On June 25, 2018, Raycom Media announced that it agreed to be sold to Gray Television. Gray kept its existing duopoly of WVLT-TV and WBXX-TV and sold WTNZ to a third party; on August 20, 2018, Gray sold WTNZ, along with fellow Fox affiliates WFXG in Augusta, Georgia, WPGX in Panama City, Florida, and WDFX-TV in Dothan, Alabama, to Lockwood Broadcast Group (owner of independent station WKNX-TV). The sale was completed on January 2, 2019.

==Newscasts==
Not long after going on the air, channel 43 began producing short news breaks.

In 1998, WTNZ established a news share agreement with WVLT-TV to produce its first local newscast, the Fox 43 Ten O'Clock News. Liz Tedone, Patrick McMurtry, Nick Paranjape, and Craig Edwards anchored the news, weather and sports for the half-hour nightly newscast; the talent, separate from the presenters for WVLT's own newscasts, were absorbed by channel 8 itself in 2000. In 2001, Fox 43 ended its agreement with WVLT and entered into a similar contract with ABC-affiliated WATE-TV; channel 8 thought it was not financially feasible to continue, while WATE thought it was.
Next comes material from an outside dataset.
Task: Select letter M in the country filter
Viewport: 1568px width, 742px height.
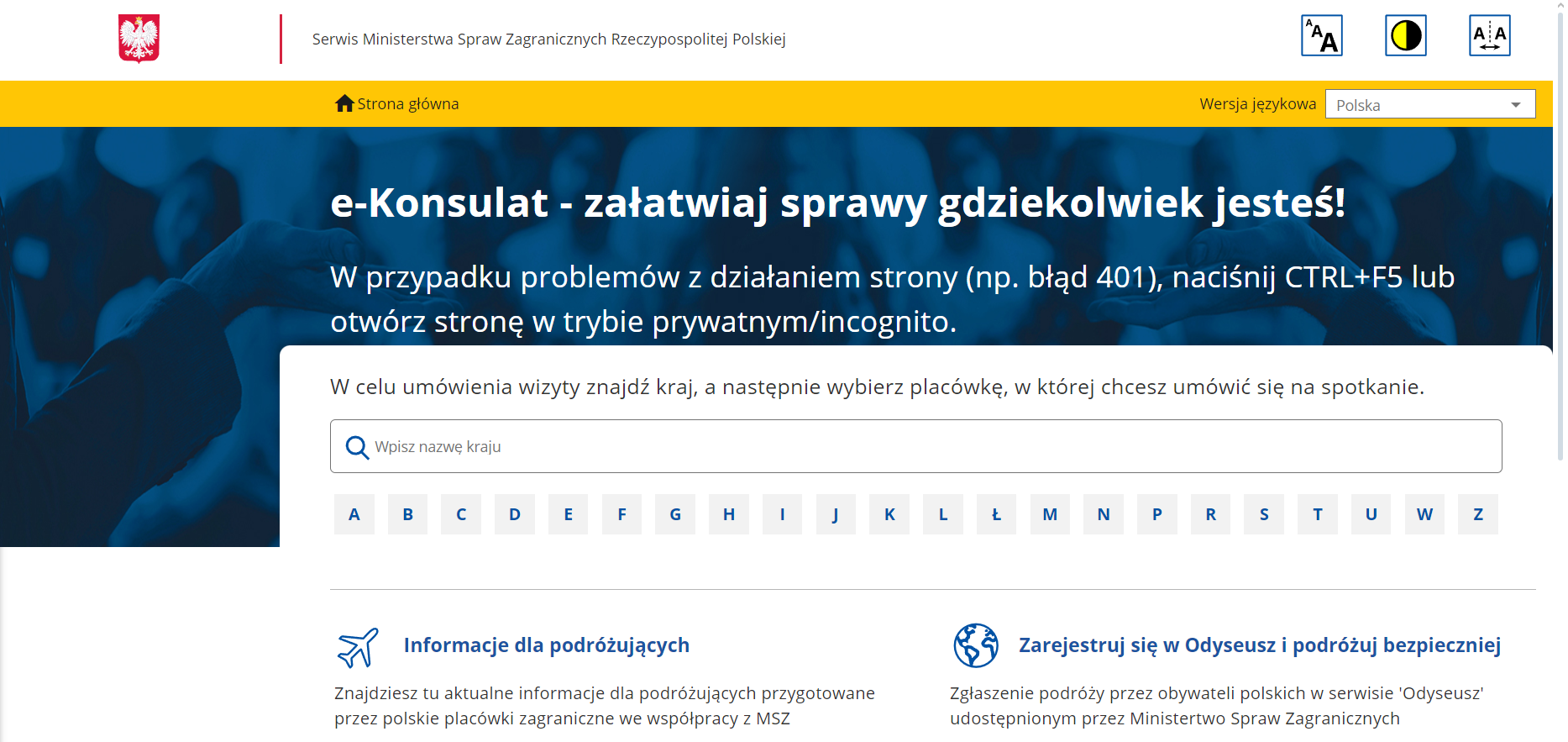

After 10 years, the WTNZ-WATE collaboration ended, and WTNZ entered into an agreement with NBC affiliate WBIR-TV to produce local news. On March 28, 2011, WBIR took over production of the nightly newscast and expanded it to one hour on weeknights. Later that year, a two-hour morning show produced by WBIR-TV was also added. Prior to producing the WTNZ newscasts, WBIR had produced a 10-minute 10 p.m. newscast for WBXX-TV (channel 20); WATE-TV took over those duties from WBIR and expanded that program to a full 35 minutes. A half-hour 6:30 p.m. newscast from WBIR-TV was added in 2017.

==Technical information==

===Subchannels===
The station's signal is multiplexed:

Subchannels of WTNZ
| Channel | Res. | Short name | Programming |
| 43.1 | 720p | WTNZ-DT | Fox |
| 43.2 | 480i | WTNZ-BN | Bounce TV |
| 43.3 | WTNZ-GT | Grit |

===Analog-to-digital conversion===
WTNZ shut down its analog signal, over UHF channel 43, on June 12, 2009, the official date on which full-power television stations in the United States transitioned from analog to digital broadcasts under federal mandate. The station's digital signal remained on its pre-transition UHF channel 34, using virtual channel 43.